You should go fishing between mid June and mid July. Our king salmon fishery peaks at this time, and provides a very unique situation involving king/chinook salmon a few miles from the salt, in water that sets up perfectly for the swung fly. It’s like steelhead fishing, only they’re bigger and there are more of them. Bonus: if you’re interesting in spey casting, we have many great spey instructors on staff to help you learn.
“I want to catch trout on mouse flies.”
You should go fishing between mid June and late July. Our trout fishing is fairly consistent throughout the the entire season, but fishing giant dry flies that imitate rodents seems to be most effective between mid June to late July – when the weather, water levels, and relative lack of salmon flesh in the river combine to make our trout crazy for Mickey.
“I want to catch as many fish as possible.”
You should go fishing in August. The silver/coho salmon run in Western Alaska peaks throughout the month of August and consistently provides numbers of fish that aren’t really believable until you experience it first hand.
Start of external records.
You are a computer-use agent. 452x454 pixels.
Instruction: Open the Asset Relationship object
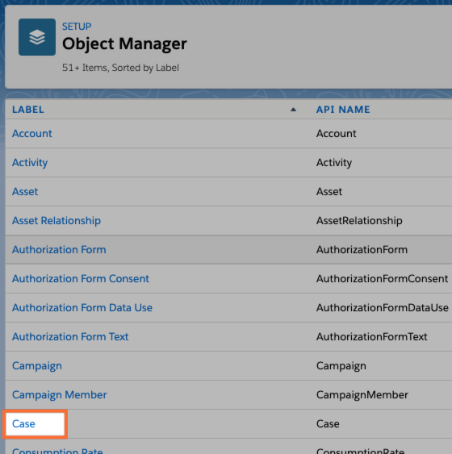(57, 221)
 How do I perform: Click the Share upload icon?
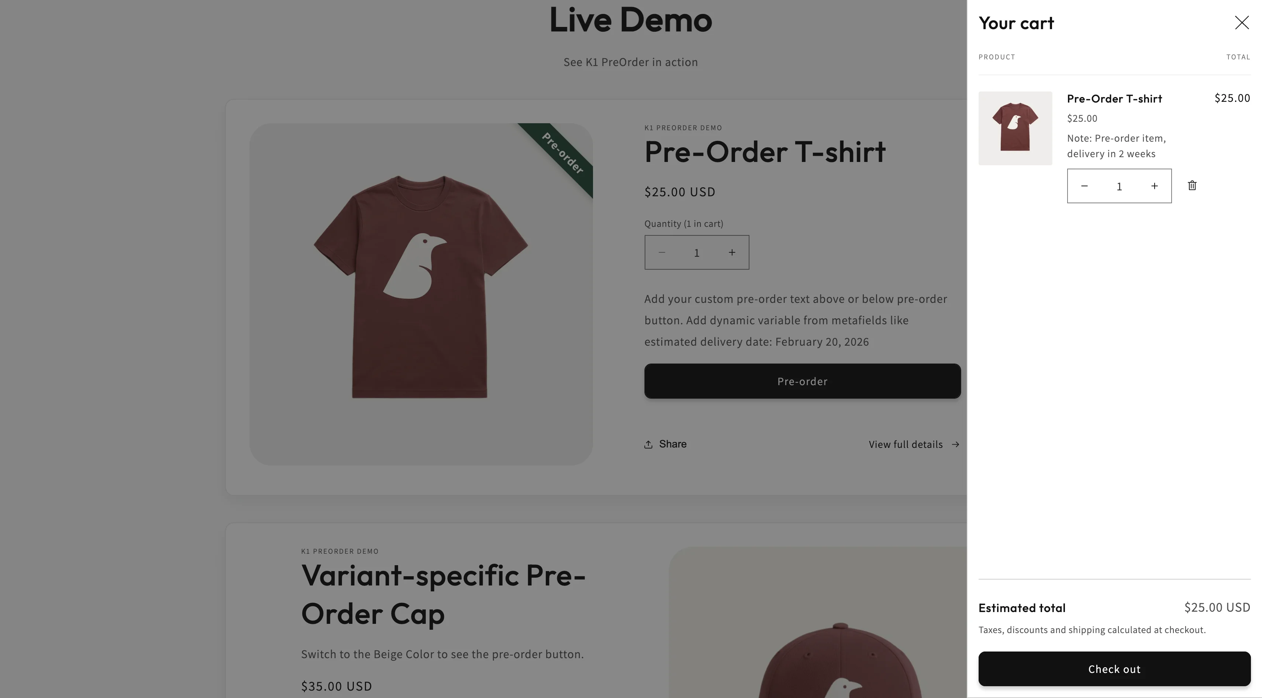pyautogui.click(x=648, y=444)
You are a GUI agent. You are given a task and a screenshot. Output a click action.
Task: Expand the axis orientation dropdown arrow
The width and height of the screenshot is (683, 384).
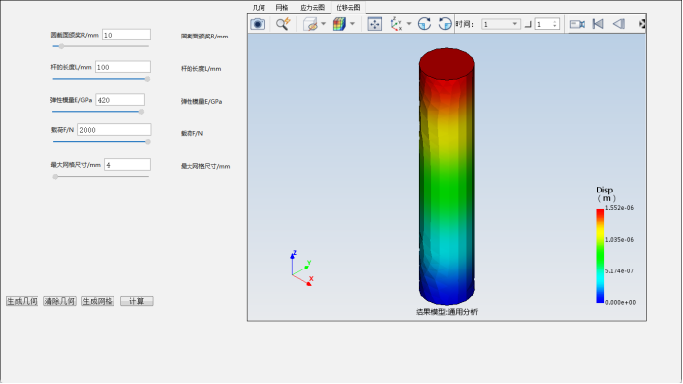[409, 24]
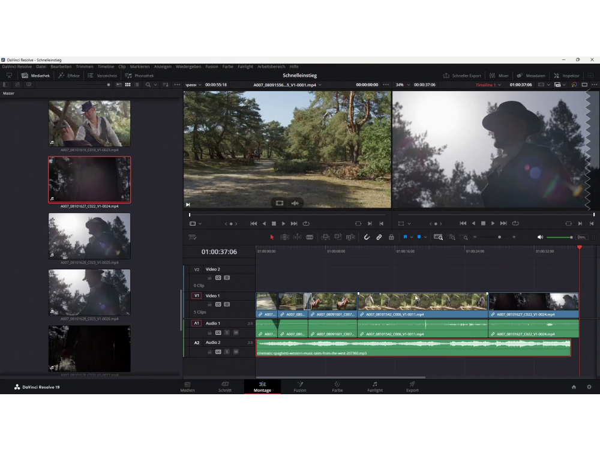Adjust the green volume slider
Image resolution: width=600 pixels, height=450 pixels.
(560, 237)
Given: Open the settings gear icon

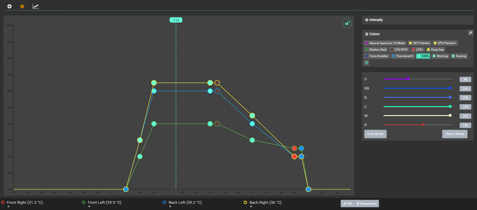Looking at the screenshot, I should click(x=10, y=6).
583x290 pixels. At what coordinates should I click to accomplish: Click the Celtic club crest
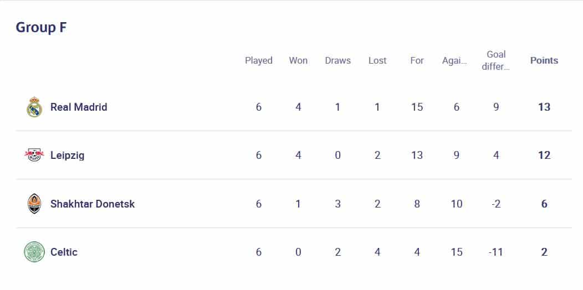click(34, 252)
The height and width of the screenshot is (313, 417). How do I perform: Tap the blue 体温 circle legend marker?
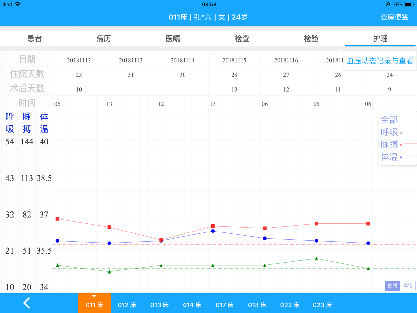coord(401,157)
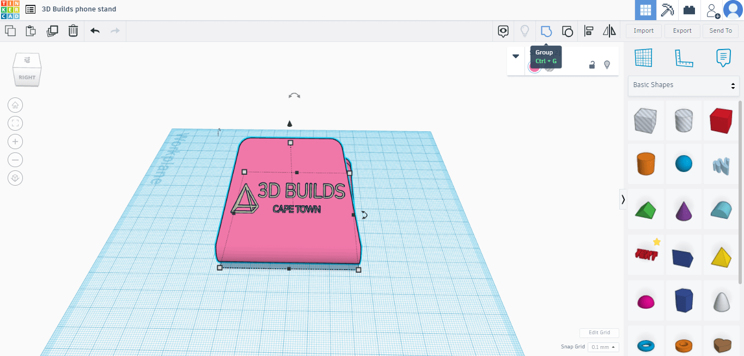Switch to the Blocks (Minecraft) mode tab
The image size is (744, 356).
pos(667,10)
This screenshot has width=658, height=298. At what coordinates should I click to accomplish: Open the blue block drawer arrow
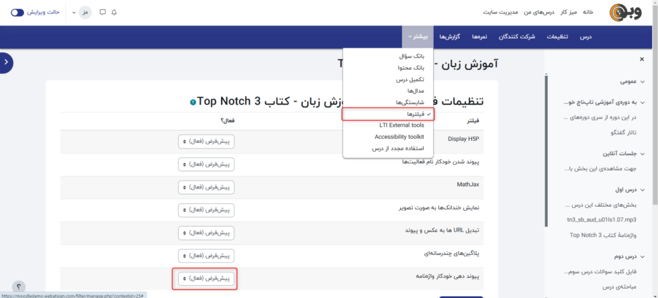[x=6, y=62]
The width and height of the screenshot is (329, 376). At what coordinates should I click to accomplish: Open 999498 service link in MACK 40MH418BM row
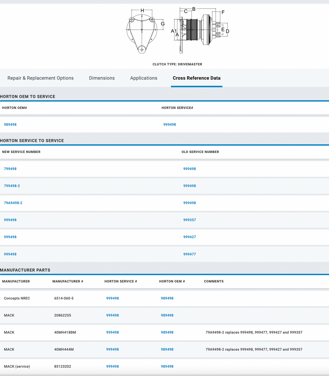point(112,332)
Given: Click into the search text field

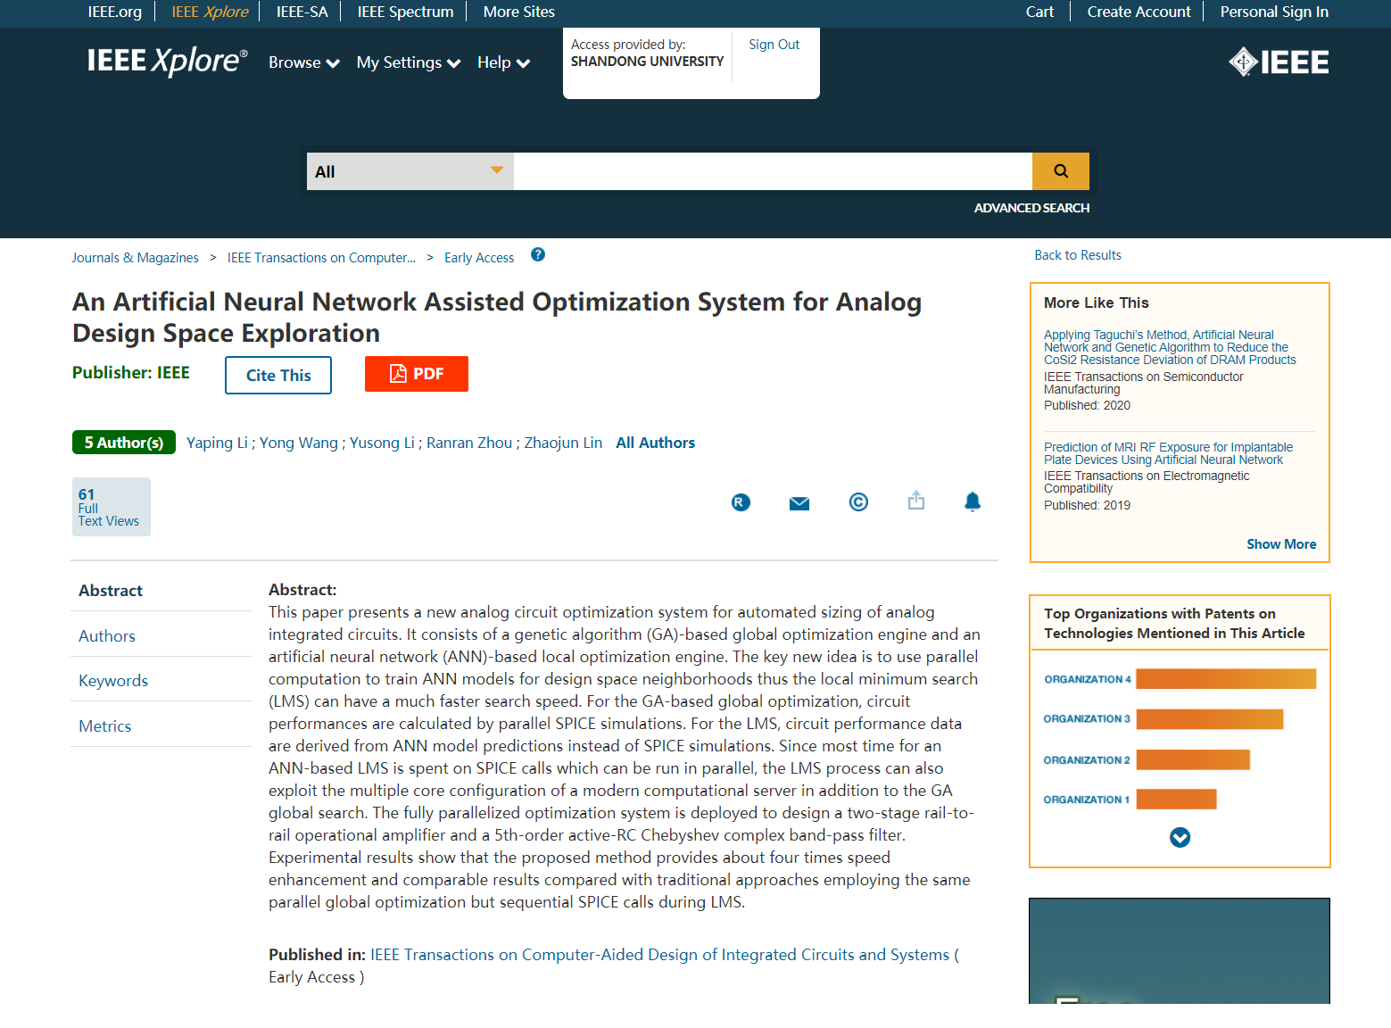Looking at the screenshot, I should click(772, 171).
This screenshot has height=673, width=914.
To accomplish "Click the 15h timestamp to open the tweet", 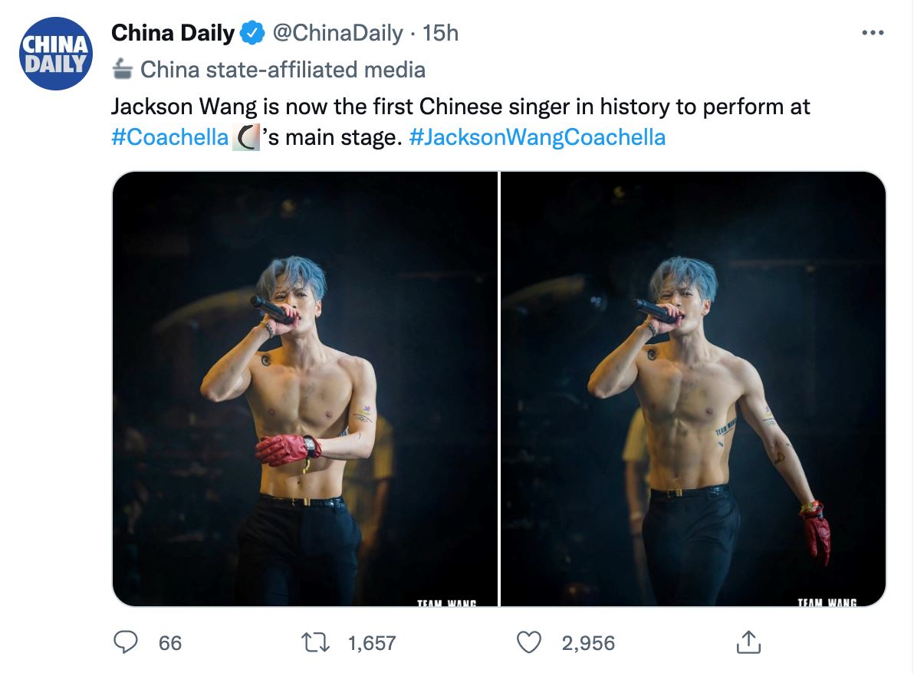I will pyautogui.click(x=439, y=32).
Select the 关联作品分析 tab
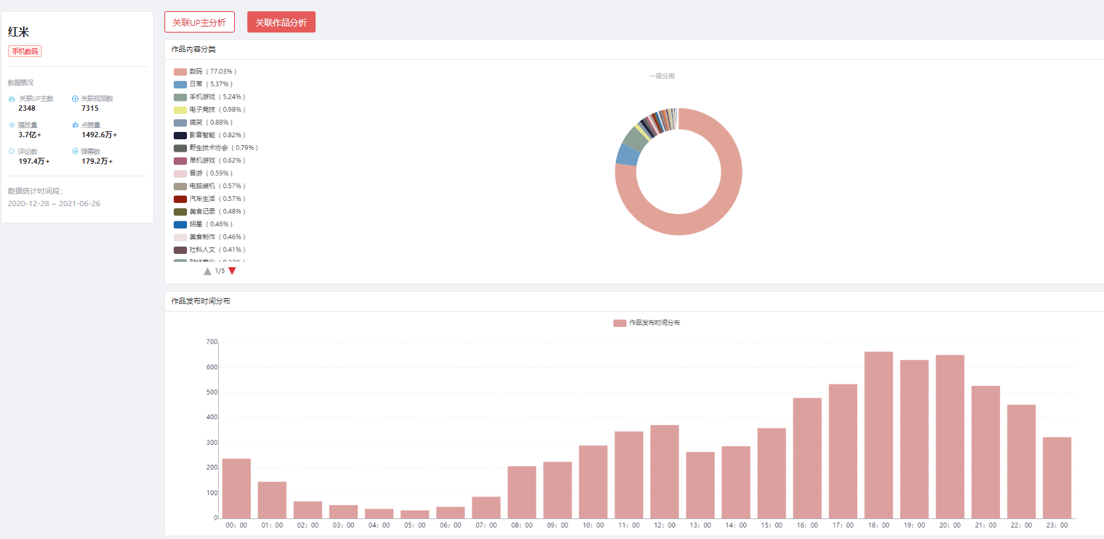The width and height of the screenshot is (1104, 539). (x=281, y=22)
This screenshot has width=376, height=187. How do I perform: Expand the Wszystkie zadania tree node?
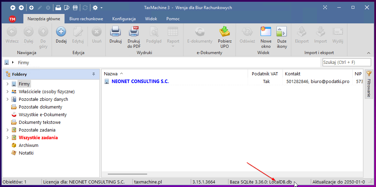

One memorable quote from this past August came from someone in the fly fishing industry who fished with us for the first time – “I could literally catch as many fish as I wanted.” Bonus: our rainbow trout are at their fattest in August through Septemeber.
“I want to catch salmon using topwater flies.”
You should go fishing in late August. Our silver fishery is good for more than just numbers – poppers and pollywogs can work great too! It is awfully exciting to see chrome salmon in soft water chase and then eat a chugging topwater pattern – if this kind of fishing doesn’t get you going, you don’t have a pulse. Late August means the most silvers in the river of the season, and that means the best top-water potential. Bonus: rainbows, dollies, grayling.
“I love variety. I want to catch lots of different species on lots of different water using lots of different techniques.”
You should go fishing in late July. In late July, we target king salmon, chum salmon, sockeye salmon, pink salmon, silver salmon, rainbow trout, dolly varden, arctic char, and grayling, and we sometimes catch whitefish and starry flounder too (seriously). We swing flies, strip flies, and dead drift flies. We fish on foot and from the boat. We fish the main river and the side channels and around upriver spawning beds. Some guests like to chase the salmon grand slam – all five salmon species, all on flies, all on the same day. Others just like taking it all in and having fun fishing in a lot of different ways. It’s also a great time to bring the family along too! Bonus: great weather and few bugs, usually.
“I love salmon, I want to bring some fish home to the family.”
You should go fishing between early July through August. We allow our guests to bring home up to 50 pounds of fresh or smoked salmon fillets, all individually vacuum packed, frozen, and neatly packed. Through July chrome chums (which are fantastic smoked) and sockeye are available for anglers to take home, and our staggering numbers on silver salmon in August provides plenty of opportunities to take some fish home.